Agreed and also I would hazard that there was a monitoring fail as well, because how long did it take them to notice the server was missing? Were the hands on support not able to notice the missing/melted asset and route round the problem?
All these 'enterprise' tools for network management and asset management always seem to be based on proprietary technologies and so badly designed that they are either just accounting tools or don't provide 100% coverage. Frankly I don't even think SDN is up to much because these boys are too busy protecting their proprietary tools.
"I would suggest that this was a Business Continuity / Disaster Recovery plan failure, rather than a configuration change issue."
Layers of the same onion; difficult to properly build your BCP and DR approach if you don't know what you've got and what it links to. Change management should update your CMDB which should then flag that something has changed to your recovery team.
In the end it may well have been the result of outsourcing. Instead of a small team of people who worked for the Telecoms company managing things and knowing what was required and looking out for related problems they had desperate offshore teams who just run through their check-lists and pronounce that the job is done.
I've seen this type of problem many times before and yes you can define the contract better and improve check-lists but it's never as good as having a bunch of local people who see it as their responsibility to get things working and to keep them that way.
Was at the conference in question. Oddly, Delran was one of the few presenters not selling anything.
"Was at the conference in question. Oddly, Delran was one of the few presenters not selling anything."
Unisys CM manager Michel Delran, setting out a case for CM. It is all part of the sales pitch, even if he isn't talking prices.
@ElNumbre - That's a chicken-gum and chewing-wire approach. It also assumes recovery is in-house. Most likely it was outsourced to whomever ran their datacenter.
Do it properly the first time, which means consider your business criticality and DR requirements during design.
If you're dumb enough to sign off on a design that puts all your customer payment details on one server with no HA and no backup then you have problems that are beyond the ability of software to remedy.
@ Matt 21
Could be. Could just as easily be a big company with too many people protecting their individual silos and not actually worrying about the overall health of the business. Honestly, given that it was a Telco I'd bet on that and not outsourcing.
Re: dumb enough to sign off on a design
The design probably did have those elements. But it probably wasn't tested, so they didn't find the plan wasn't properly implemented so the alternate site couldn't be turned on.
I worked for a company that spent a fair chunk of change to have an onsite backup generator with a 24 hour fuel supply installed. If the power in the building failed it was rigged to take over for the servers. Servers were on 30 minute UPS units so it looked reasonably solid. Came into work one day and there was a leak in the kitchen on an upper floor. As a result water was flowing down a pipe in primary physical services core - right over the breaker box. Eventually the breakers shorted and all the magic smoke got out. We evacuated the building. It took management almost two hours to determine we would not be re-entering the building that day.

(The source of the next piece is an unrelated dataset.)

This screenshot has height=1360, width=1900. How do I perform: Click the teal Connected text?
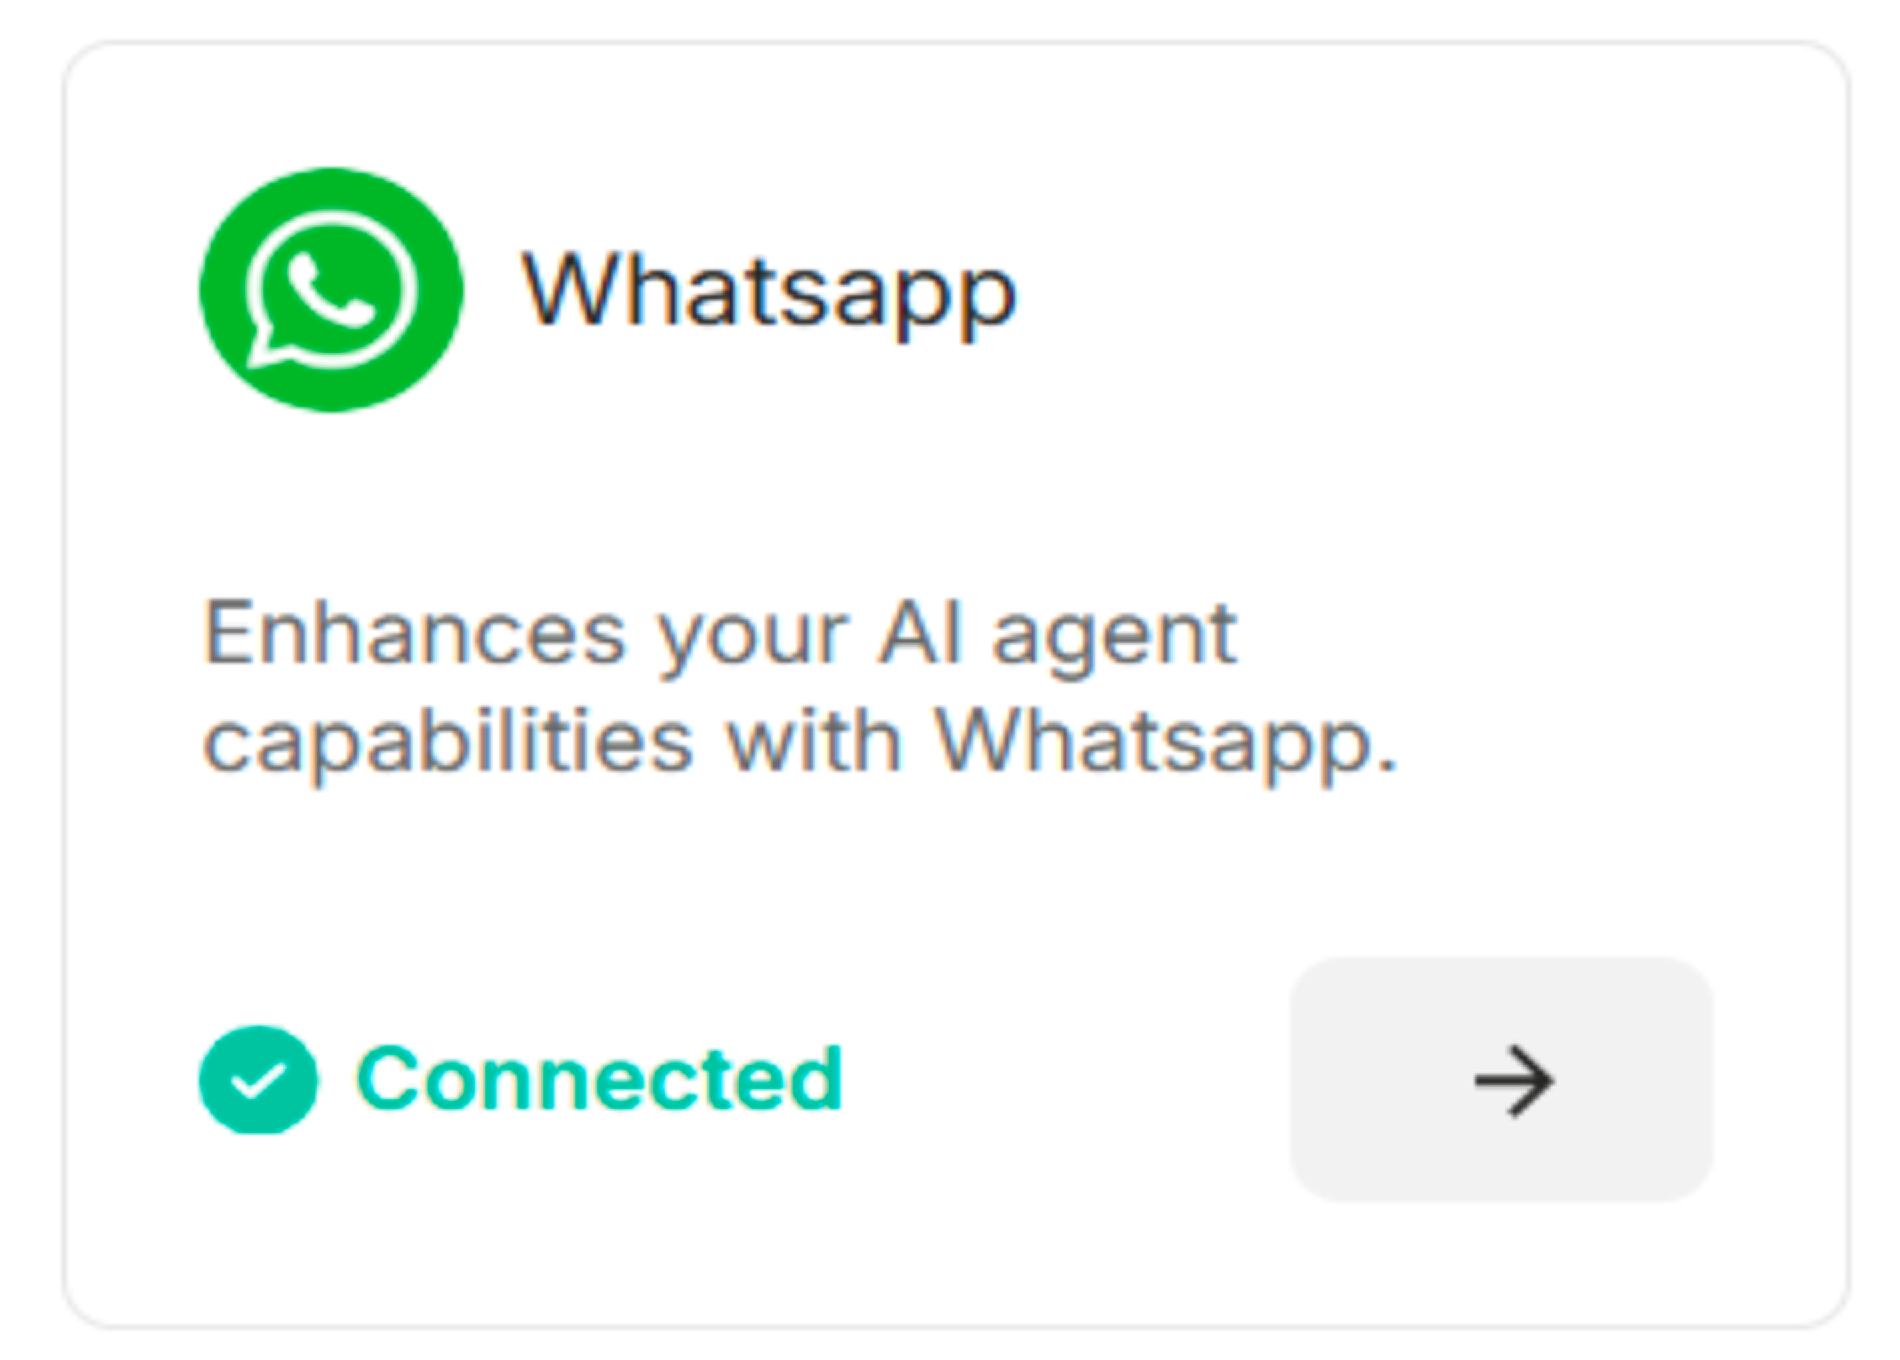(599, 1078)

Nobody on the network team was worried because the backups were all in place. Sr. Network Engineer drove home connected up his work laptop and dialed in to perform a controlled shutdown of the facilities. Only he couldn't reach anything. It turned out the facilities management people who thought nothing of the water running over the circuit box in the morning decided that when the alternate power supply kicked in they needed to manually turn it off. So when the UPS units were drained everything went down hard. Sr. Engineer commented that if he had known they were going to cut the power he would have taken the laptop to the local Starbucks and used their WiFi to shut everything down before the UPS units were drained.
Short description - the plan worked fine right up to the point where a meatsack did something unexpected.
£30 switch? do they mean network switch or power switch?
Well if it was networks switch, we think we know where the problem was.
Obviously the solution is to invent yet another process. But who should we buy the consultancy from, I wonder?
Also is it me or does describing someone as a "champion" provoke a very BOFH-ish reaction?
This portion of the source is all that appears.